▶ _WHAT TO WORK ON_: Rewrite the items in the stretch from "Given: Click the 地图名称 input field" through "Action: point(182,61)", swapping "Help link" for "Support link" and keeping everything else the same. Leave the pictures out of your answer.

▶ _THE RECORDS_:

★ ★ ★ ★ ★

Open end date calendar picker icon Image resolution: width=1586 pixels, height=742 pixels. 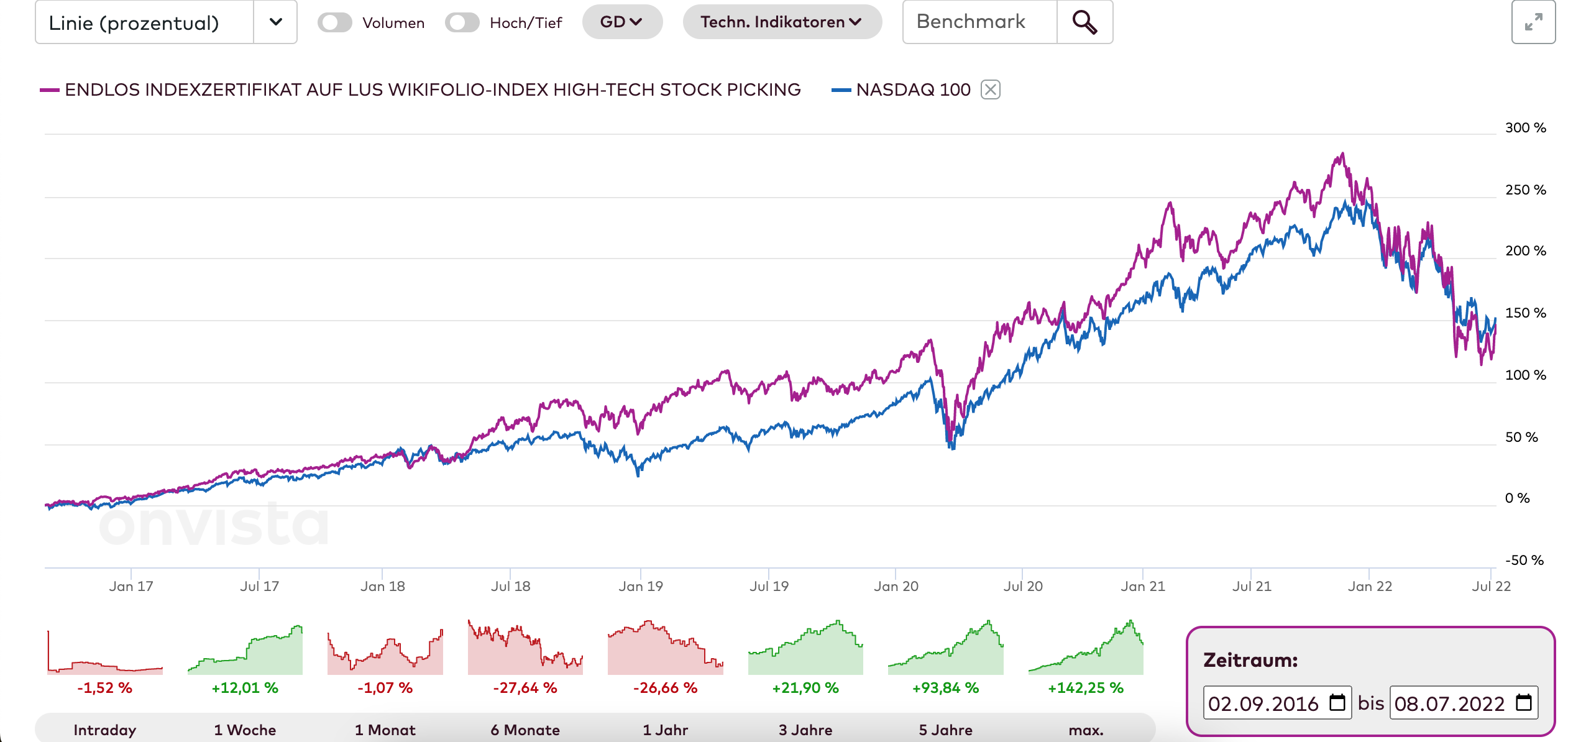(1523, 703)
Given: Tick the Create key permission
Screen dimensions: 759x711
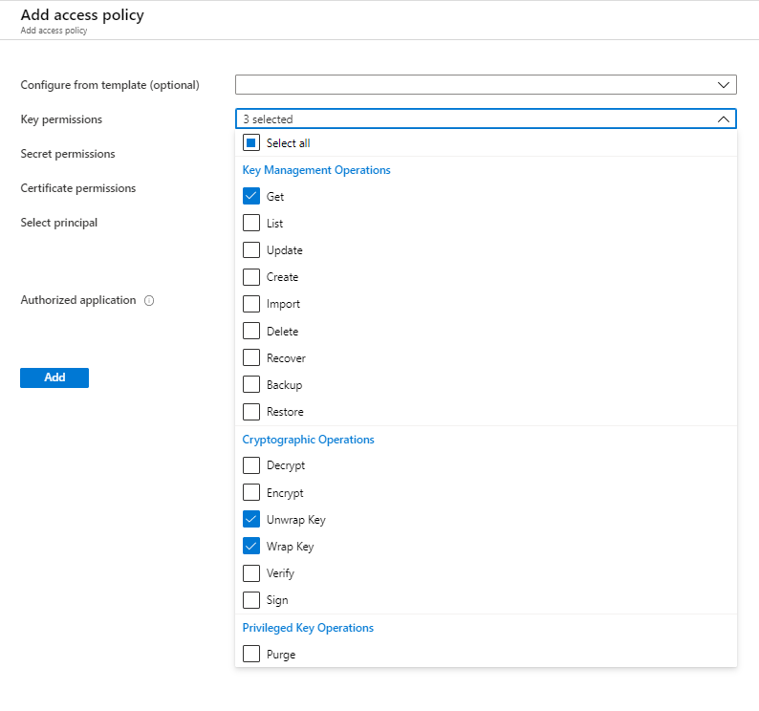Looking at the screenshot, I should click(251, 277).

★ ★ ★ ★ ★

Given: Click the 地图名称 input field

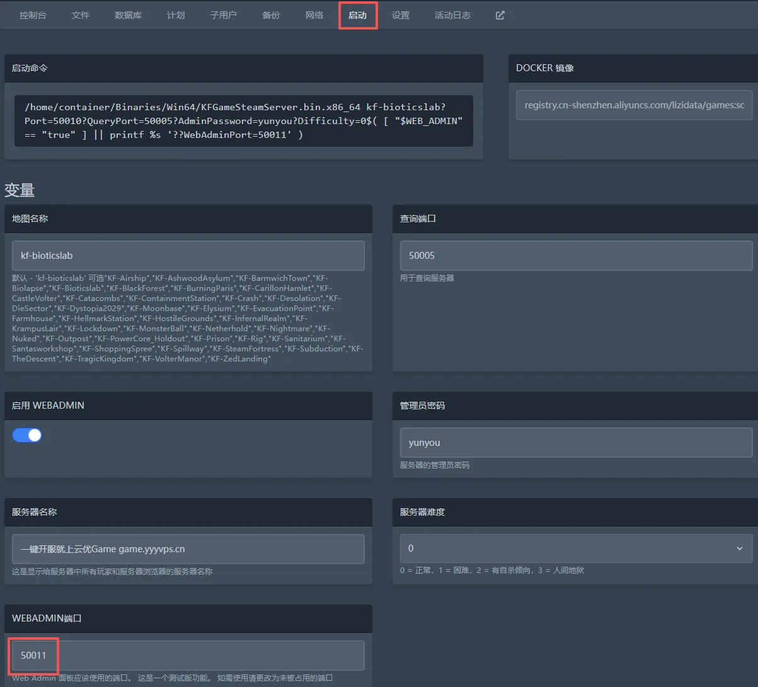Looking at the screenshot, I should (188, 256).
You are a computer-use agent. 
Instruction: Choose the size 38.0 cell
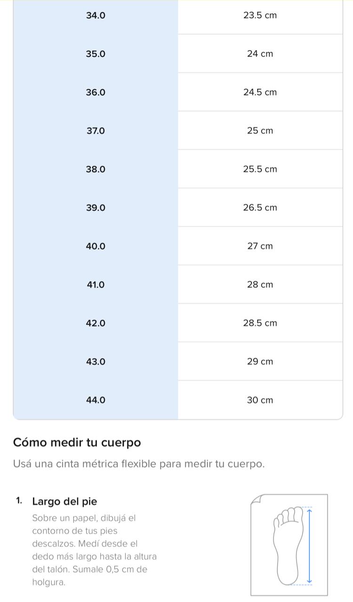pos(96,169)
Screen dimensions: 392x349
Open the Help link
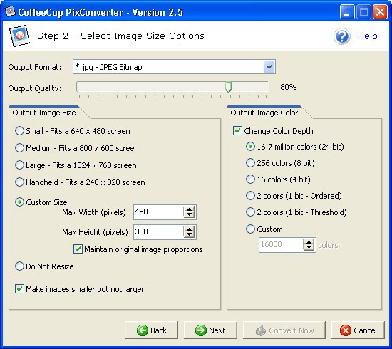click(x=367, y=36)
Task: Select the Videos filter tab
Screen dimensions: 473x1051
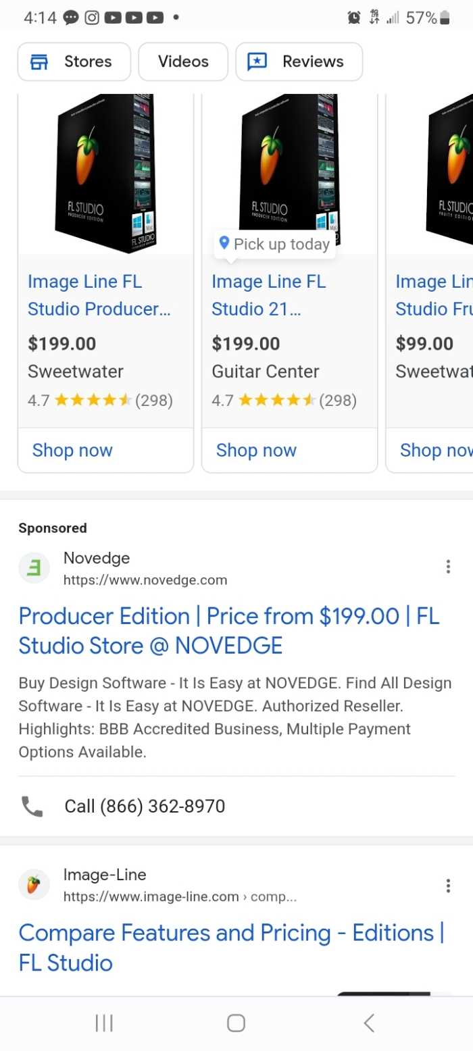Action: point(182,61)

★ ★ ★ ★ ★

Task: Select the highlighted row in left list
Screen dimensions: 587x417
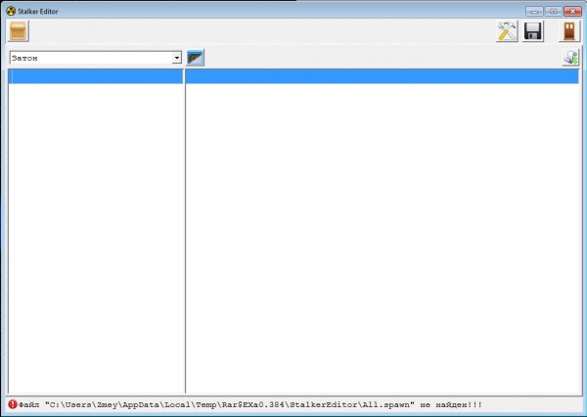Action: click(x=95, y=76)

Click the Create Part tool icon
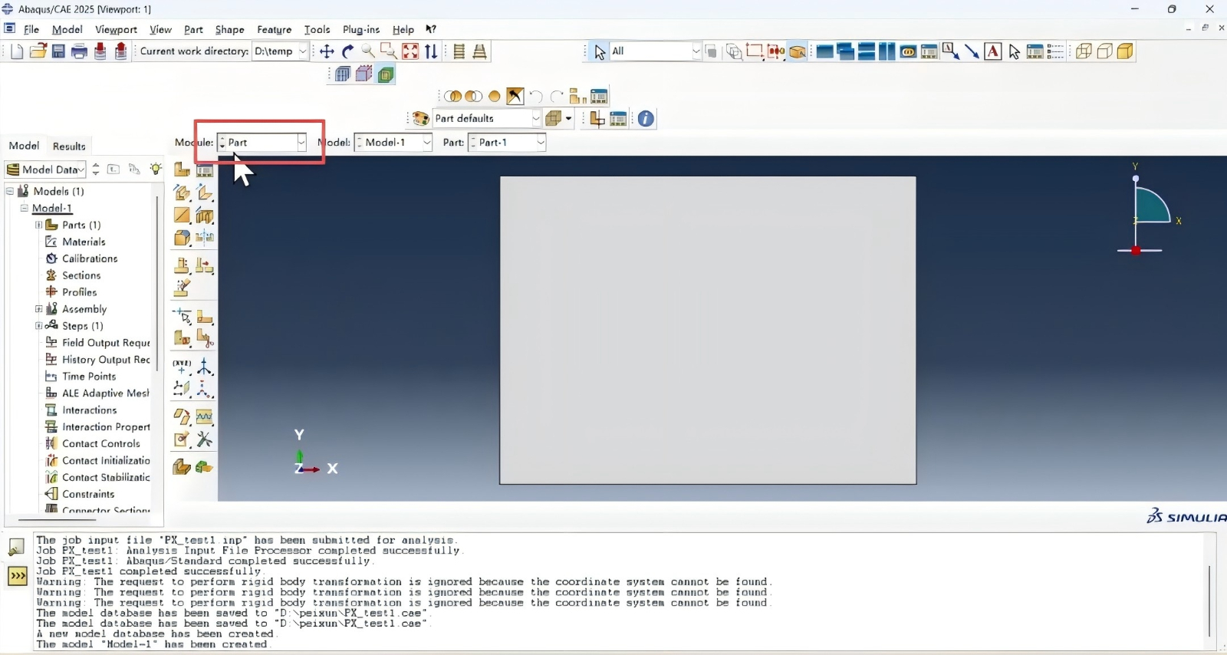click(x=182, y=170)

★ ★ ★ ★ ★

▶ _RESULT FOR THIS TASK_:
Given: Click the 地图名称 input field

Looking at the screenshot, I should (188, 256).
You are a computer-use agent. 
Instruction: Choose the size 38.0 cell
pos(96,169)
Screen dimensions: 392x349
Open the Support link
click(x=367, y=36)
Task: Select the Videos filter tab
Screen dimensions: 473x1051
Action: point(182,61)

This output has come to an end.